Year in Review 2016 : Books
Jan. 1st, 2017 10:47 am![[personal profile]](https://www.dreamwidth.org/img/silk/identity/user.png)
Another year, another failure to fill my desired challenge, but there’s always this year (she said, as she looks at the list of the past 3 years she also fell short)
My top rated books this year: (all the fives on my goodreads account, which you should totally follow so we could be friends on the site)
Fun Home: A Family Tragicomic - this book, and the author, were widely recced on lists as things that ‘everyone’ had read, a kind of assumed experience in a lot of corners from where I got book recs. So, going in reading it, I was hesitant that I wouldn’t like it as much. No worries though, it is a really good piece of art. Bechdel shows so many shades of her family--the mirroring but not quite--of her and her father; the way the event is presented first, then approached and peeled at different angles. A true partnership of story and medium. Where every part of Fun Home came together, the followup, which I had to try out, did not flow as well for me, but was still a pleasure and an important counterpart to read.
Yes, Fun Home was rated higher, but I do want to speak on Are You My Mother? for a moment. While not as cohesive, I did appreciate it for its focus on the mother and her relationship with her daughter. Centering that relationship makes the death of the father in Fun Home still seismic but also not the main event. AYMM presents another angle on Bechdel’s life.
The Bees by Laline Paul.
Apocalyptic dystopia set in violent matriarchal, heavily stratified, society. A lone worker rising above her intended status as a sect does everything in its power to suppress her and anyone else in its way. Heavily violent matings where there is no man left standing. Oh, and they are bees.
I don’t have a lot to say about this besides ‘READ IT’, but it was so fun to read, and surprising. The description of honey alone was almost worth it.

▶ [DATA]
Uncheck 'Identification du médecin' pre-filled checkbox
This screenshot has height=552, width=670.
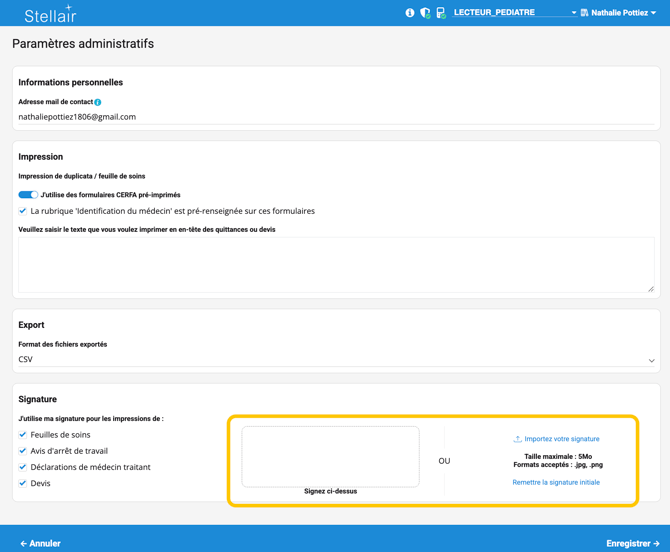pyautogui.click(x=23, y=211)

▶ [INSTRUCTIONS TO FOLLOW]
Decide whether each statement agrees with the 2016 book review. Answer yes or no and quote the words of the review that decide it.
(a) Before reading Fun Home, the writer worried about not liking it as much as expected.
(b) The writer found Are You My Mother? more cohesive than Fun Home.
(c) The writer singles out the description of honey in The Bees.

▶ [ANSWER TO THE PROBLEM]
(a) Yes: "I was hesitant that I wouldn’t like it as much."
(b) No: "While not as cohesive, I did appreciate it for its focus on the mother and her relationship with her daughter."
(c) Yes: "The description of honey alone was almost worth it."